### ABOUT THIS TASK
The pictures are to be dropped, and the records below are to be restated word for word.
=== RECORDS SUPPLIED ===
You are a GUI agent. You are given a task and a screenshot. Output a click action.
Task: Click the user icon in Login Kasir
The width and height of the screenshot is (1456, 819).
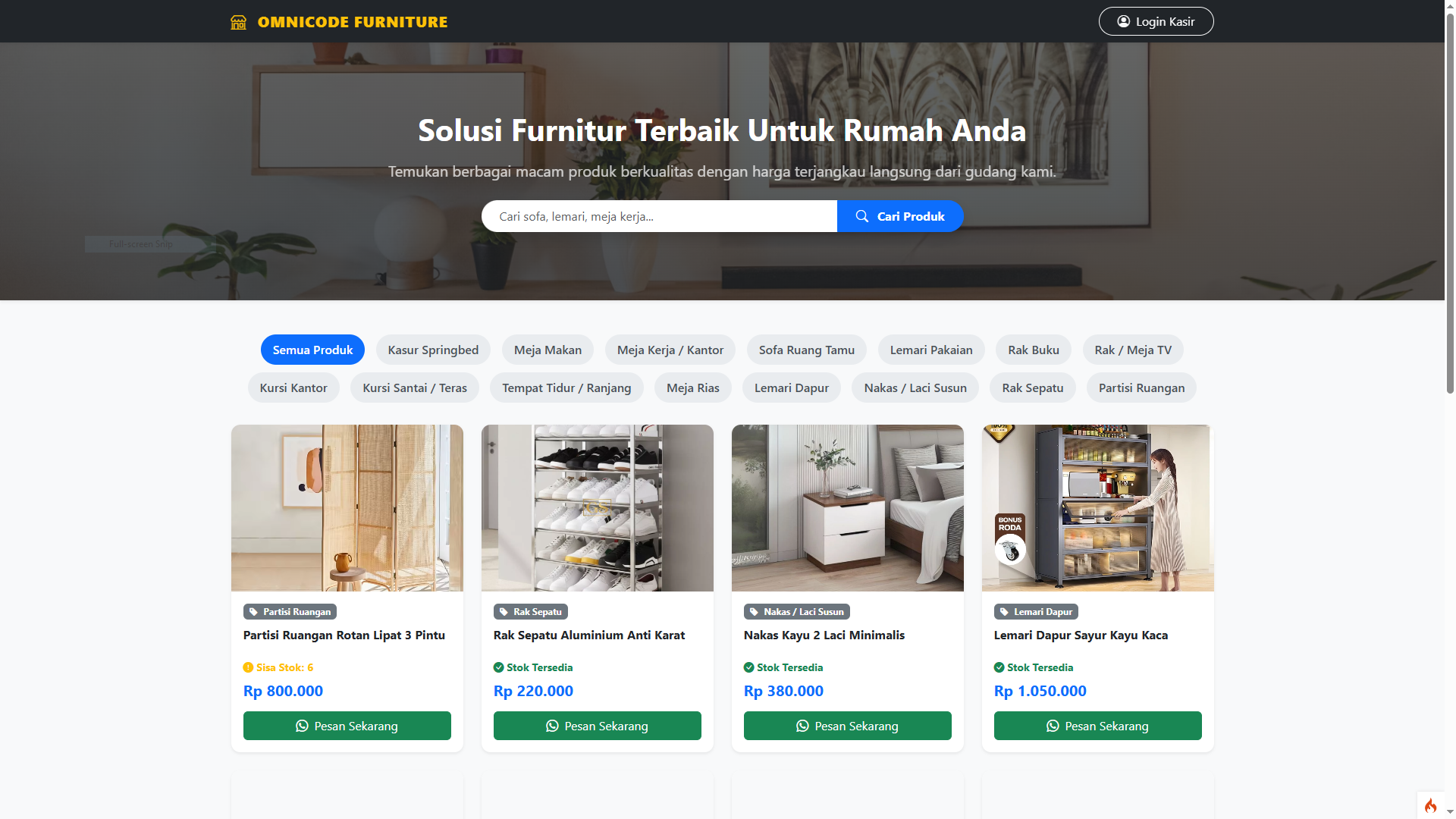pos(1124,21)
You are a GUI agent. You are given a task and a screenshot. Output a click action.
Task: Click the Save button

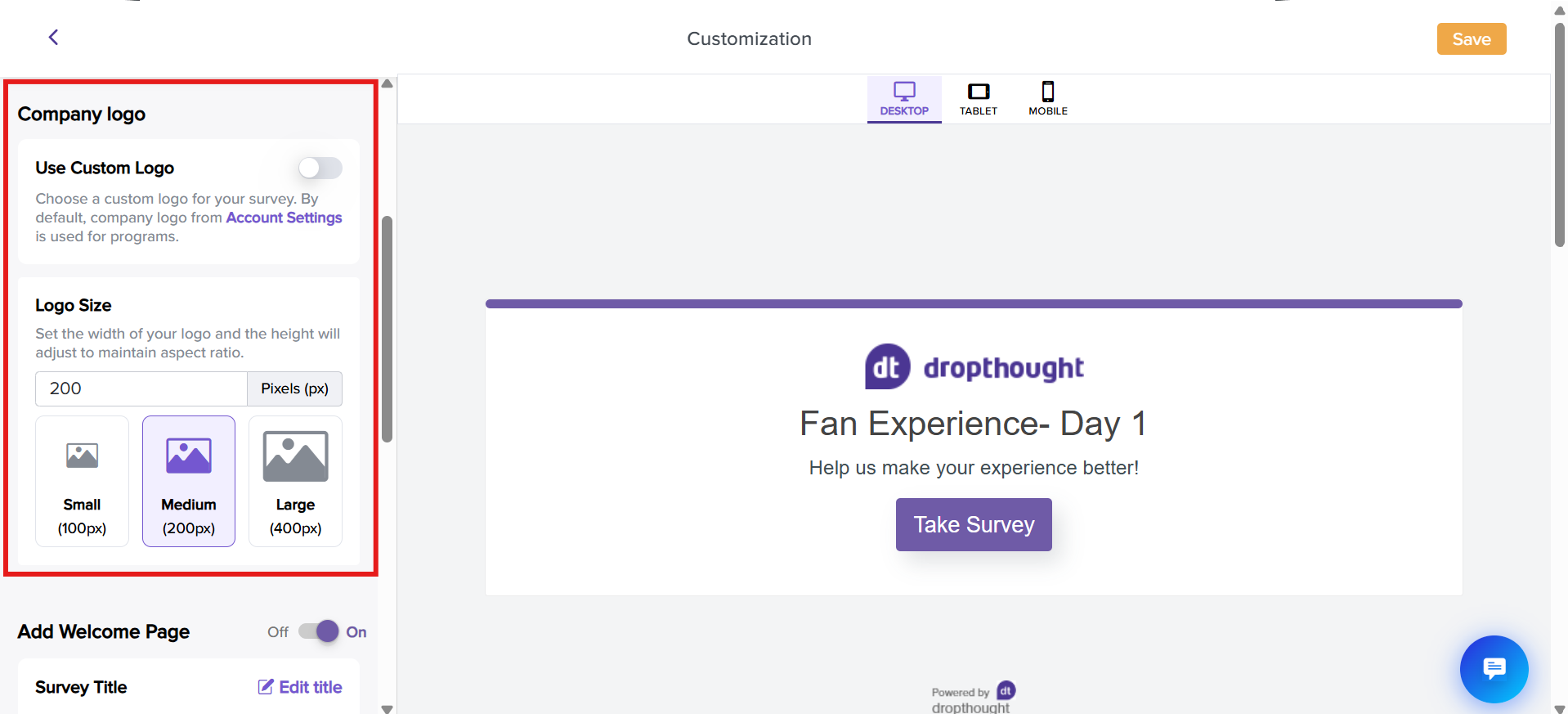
===
### REPLY TO THE EXERCISE
You are a GUI agent. You are given a task and a screenshot. Output a click action.
Task: Click the user icon in Login Kasir
The width and height of the screenshot is (1456, 819).
pos(1124,21)
You are a GUI agent. You are given a task and a screenshot. Output a click action.
Task: Click the Save button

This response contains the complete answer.